Commonwealth Development Corporation (CDC)

The Commonwealth Development Corporation (CDC), initially established in 1948 as the Colonial Development Corporation by the UK government, was tasked with developing self-sustaining agricultural, industrial, and trade ventures within the poorer regions of the British Empire, including Dominica. In 1950, the CDC acquired the Castle Bruce Estate, situated in the Belle Fille Valley of Saint David Parish. This operation employed nearly the entire working population of the surrounding settlement in banana and coconut production, turning Castle Bruce into a central agricultural hub.

In Dominica, the CDC expanded its investments well outside the field of agriculture, playing a central role in energy and utility development. In 1949, the CDC initiated the country’s first hydroelectric plant, later reorganised into DOMLEC, which provided power generation and distribution under CDC ownership through the 1970s and beyond. With majority shareholdings in DOMLEC, CDC influenced the early development of energy infrastructure and economic modernisation on the island.
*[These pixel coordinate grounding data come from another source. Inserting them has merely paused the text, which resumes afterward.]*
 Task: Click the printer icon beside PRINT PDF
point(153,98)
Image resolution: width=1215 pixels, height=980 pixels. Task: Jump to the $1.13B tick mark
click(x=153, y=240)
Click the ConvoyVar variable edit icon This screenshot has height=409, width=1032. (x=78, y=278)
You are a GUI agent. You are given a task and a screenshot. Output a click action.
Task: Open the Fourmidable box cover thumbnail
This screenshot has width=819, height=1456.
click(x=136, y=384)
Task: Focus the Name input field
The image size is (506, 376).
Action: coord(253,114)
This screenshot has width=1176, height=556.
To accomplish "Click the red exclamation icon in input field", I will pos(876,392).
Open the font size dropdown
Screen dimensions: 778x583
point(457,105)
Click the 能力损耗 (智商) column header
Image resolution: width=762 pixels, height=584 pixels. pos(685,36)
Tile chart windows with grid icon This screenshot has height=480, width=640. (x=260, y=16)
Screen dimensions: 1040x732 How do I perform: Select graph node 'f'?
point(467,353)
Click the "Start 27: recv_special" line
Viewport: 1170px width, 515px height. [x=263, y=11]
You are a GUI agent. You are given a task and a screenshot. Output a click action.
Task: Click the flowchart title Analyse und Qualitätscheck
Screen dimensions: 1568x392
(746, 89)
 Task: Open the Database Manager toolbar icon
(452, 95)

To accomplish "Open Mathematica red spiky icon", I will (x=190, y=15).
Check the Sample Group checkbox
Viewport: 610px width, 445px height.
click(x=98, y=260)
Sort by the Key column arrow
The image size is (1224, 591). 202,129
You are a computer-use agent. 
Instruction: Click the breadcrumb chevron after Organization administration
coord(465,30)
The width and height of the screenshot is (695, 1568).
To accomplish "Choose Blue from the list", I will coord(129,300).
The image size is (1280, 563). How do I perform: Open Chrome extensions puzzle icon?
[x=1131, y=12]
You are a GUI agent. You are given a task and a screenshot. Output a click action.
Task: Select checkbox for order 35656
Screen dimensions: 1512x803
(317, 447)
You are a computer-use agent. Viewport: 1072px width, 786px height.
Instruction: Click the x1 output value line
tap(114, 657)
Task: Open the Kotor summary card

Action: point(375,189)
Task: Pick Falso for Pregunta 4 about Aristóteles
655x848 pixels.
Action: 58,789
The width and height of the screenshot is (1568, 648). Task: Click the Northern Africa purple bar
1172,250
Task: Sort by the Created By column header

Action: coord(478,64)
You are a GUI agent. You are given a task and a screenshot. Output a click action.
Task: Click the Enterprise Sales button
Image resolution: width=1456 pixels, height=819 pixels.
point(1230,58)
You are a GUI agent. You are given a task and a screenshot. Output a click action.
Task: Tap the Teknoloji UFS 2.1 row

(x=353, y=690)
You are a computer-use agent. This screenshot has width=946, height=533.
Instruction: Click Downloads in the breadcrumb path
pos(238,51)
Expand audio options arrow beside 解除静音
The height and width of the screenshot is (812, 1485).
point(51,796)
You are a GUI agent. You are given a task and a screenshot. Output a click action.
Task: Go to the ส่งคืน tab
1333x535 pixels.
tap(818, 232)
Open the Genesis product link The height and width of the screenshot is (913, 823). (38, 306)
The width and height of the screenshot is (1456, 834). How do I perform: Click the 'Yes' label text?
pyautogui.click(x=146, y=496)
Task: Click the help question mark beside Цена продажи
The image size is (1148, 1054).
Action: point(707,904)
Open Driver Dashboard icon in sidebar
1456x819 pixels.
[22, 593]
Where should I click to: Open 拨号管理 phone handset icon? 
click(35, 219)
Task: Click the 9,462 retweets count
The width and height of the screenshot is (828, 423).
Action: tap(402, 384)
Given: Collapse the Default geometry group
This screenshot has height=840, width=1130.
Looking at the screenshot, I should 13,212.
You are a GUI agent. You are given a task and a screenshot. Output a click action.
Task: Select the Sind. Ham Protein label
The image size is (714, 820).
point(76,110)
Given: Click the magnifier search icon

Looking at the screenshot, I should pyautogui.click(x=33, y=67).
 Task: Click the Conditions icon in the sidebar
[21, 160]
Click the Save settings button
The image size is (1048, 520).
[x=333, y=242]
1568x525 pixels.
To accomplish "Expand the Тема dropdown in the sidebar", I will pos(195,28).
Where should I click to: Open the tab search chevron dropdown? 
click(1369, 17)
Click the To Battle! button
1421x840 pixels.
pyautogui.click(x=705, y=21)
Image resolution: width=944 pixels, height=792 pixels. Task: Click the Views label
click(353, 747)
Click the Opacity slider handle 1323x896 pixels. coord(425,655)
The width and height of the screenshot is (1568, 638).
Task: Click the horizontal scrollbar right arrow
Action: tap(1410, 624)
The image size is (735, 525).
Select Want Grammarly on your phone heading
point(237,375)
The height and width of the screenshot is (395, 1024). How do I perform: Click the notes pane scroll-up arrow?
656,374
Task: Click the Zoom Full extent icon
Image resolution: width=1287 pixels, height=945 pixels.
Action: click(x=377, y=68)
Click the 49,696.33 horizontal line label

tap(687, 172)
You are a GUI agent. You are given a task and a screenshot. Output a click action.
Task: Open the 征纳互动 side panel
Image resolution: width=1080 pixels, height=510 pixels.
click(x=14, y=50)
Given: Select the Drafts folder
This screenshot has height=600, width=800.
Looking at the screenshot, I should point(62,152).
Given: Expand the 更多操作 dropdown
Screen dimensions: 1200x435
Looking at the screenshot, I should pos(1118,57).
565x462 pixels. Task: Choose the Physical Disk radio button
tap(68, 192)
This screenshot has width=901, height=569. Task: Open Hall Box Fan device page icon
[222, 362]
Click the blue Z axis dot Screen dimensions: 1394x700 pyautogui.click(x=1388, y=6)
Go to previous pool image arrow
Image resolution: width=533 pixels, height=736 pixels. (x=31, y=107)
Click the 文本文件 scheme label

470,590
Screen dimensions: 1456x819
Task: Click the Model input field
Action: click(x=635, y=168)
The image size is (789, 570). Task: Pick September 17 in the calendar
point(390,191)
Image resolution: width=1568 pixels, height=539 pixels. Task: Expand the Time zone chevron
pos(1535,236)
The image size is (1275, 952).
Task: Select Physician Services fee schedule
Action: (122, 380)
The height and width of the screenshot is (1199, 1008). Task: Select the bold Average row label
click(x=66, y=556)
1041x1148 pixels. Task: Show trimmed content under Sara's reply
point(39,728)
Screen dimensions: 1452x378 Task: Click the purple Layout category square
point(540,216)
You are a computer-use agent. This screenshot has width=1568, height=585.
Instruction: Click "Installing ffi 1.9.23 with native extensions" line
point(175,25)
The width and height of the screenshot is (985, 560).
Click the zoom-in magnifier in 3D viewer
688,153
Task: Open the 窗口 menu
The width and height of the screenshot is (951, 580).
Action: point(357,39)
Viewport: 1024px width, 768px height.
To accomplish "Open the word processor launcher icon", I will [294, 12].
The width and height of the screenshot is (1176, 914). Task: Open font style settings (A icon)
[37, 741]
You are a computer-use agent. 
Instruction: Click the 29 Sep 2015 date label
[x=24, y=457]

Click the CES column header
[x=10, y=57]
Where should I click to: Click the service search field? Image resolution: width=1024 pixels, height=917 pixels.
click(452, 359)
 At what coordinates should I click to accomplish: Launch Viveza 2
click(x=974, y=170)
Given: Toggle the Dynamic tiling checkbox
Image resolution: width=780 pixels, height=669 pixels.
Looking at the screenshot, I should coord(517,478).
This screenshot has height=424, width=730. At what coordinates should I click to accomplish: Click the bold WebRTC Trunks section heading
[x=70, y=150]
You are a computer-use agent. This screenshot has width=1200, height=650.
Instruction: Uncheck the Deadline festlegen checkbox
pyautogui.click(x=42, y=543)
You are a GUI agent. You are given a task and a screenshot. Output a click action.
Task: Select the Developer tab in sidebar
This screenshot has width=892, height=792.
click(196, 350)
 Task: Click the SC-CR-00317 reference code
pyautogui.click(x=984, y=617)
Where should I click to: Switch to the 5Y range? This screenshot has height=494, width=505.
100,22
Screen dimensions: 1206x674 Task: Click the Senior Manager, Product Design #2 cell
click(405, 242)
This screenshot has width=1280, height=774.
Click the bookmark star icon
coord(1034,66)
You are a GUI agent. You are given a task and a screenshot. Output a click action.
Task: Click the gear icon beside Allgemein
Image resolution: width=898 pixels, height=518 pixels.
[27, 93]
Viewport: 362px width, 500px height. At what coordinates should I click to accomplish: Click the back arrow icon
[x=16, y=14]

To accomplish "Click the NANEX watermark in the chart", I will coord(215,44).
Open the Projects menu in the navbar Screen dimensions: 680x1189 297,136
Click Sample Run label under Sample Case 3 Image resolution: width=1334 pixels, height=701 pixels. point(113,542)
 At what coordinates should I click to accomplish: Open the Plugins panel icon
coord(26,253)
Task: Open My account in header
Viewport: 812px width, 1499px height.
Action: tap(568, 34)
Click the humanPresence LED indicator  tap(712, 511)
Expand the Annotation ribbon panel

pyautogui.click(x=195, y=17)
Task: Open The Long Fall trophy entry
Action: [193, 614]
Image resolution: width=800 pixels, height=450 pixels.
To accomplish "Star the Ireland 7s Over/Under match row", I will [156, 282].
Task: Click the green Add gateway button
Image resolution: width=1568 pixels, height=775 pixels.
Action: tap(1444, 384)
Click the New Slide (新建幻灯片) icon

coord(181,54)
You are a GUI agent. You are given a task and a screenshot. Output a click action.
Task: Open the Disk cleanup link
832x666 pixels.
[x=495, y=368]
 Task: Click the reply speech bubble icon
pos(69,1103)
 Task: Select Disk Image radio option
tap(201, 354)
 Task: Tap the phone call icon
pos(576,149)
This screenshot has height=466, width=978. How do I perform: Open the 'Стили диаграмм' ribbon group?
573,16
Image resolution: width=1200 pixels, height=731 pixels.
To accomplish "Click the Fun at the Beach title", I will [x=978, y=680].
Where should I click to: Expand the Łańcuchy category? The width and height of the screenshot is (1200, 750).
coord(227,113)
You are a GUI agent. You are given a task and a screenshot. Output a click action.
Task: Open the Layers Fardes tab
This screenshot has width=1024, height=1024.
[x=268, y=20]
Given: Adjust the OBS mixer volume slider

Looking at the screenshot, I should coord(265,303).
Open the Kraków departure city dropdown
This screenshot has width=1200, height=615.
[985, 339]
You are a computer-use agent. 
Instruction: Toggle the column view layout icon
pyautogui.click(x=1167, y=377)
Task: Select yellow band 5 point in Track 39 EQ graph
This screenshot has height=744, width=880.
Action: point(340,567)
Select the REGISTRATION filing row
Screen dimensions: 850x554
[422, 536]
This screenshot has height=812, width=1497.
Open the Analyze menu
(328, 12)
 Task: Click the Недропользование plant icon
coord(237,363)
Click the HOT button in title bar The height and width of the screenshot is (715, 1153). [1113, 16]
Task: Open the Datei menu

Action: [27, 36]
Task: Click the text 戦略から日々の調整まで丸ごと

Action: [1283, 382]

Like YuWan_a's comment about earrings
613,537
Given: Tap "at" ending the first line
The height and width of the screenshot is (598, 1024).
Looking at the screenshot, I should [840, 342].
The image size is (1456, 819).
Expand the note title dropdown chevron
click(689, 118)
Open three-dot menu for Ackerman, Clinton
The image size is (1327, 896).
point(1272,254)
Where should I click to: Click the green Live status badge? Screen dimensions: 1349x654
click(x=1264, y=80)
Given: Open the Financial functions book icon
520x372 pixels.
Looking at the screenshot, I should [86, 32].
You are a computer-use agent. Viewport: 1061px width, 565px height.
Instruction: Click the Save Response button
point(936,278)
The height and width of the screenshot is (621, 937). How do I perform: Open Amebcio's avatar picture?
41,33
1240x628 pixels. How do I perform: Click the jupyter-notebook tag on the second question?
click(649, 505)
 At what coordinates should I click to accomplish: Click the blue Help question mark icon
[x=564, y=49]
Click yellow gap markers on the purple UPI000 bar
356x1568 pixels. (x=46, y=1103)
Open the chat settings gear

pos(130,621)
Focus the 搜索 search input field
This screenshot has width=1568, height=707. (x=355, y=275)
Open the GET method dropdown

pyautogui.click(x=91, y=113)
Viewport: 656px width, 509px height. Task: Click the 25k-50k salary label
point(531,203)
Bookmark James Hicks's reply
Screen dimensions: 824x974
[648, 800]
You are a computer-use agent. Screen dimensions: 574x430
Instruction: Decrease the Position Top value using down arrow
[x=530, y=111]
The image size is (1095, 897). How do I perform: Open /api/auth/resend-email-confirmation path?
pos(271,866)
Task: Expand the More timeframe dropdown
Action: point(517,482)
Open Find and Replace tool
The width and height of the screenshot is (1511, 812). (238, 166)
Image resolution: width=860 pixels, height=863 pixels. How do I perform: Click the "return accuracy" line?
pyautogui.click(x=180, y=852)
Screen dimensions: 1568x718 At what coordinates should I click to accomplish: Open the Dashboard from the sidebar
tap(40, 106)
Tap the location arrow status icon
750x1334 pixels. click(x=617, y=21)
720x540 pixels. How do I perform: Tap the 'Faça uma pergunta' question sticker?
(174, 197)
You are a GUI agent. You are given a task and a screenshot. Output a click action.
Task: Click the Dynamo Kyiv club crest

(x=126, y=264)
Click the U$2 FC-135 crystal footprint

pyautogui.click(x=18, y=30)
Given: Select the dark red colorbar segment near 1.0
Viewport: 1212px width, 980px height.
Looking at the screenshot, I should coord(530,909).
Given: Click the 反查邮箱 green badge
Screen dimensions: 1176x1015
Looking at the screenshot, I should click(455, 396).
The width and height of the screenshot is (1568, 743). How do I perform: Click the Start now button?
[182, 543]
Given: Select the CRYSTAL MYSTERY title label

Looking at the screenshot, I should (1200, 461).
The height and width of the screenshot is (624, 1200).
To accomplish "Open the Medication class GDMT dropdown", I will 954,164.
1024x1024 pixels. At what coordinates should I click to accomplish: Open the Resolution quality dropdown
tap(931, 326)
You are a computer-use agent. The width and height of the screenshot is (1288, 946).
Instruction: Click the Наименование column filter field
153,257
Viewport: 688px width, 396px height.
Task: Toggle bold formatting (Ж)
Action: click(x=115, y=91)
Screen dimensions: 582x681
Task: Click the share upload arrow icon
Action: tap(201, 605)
Impacts in Rural Development and Political Change

CDC’s management of Castle Bruce reflected both development ambitions and colonial governance challenges. By the early 1970s, rising input costs and declining banana profits prompted directives to dismiss workers. On 10 July 1972, as manager of the estateAtherton “Athie” Martin refused to lay off 53 workers, launching the defining Castle Bruce Affair. He proposed turning the estate into a cooperative run by the workers themselves. The ensuing dispute garnered national attention and ultimately led to the formation of the Castle Bruce Farmers’ Cooperative between 1972 and 1978.

According to scholar Gabriel Christian, these events epitomised the demise of estate-based agriculture in rural Dominica and signalled the shift of ownership from CDC to worker-led cooperative models. The Castle Bruce case became a seminal episode in the history of Caribbean cooperative and agrarian reform.

The CDC’s actions followed earlier criticism in British parliamentary proceedings. For example, debates in the House of Lords in 1961 discussed CDC’s delays in approving capital expenditure for Castle Bruce, from initial application in December 1959 to authorisation in late 1960, highlighting bureaucratic inefficiencies and colonial constraints.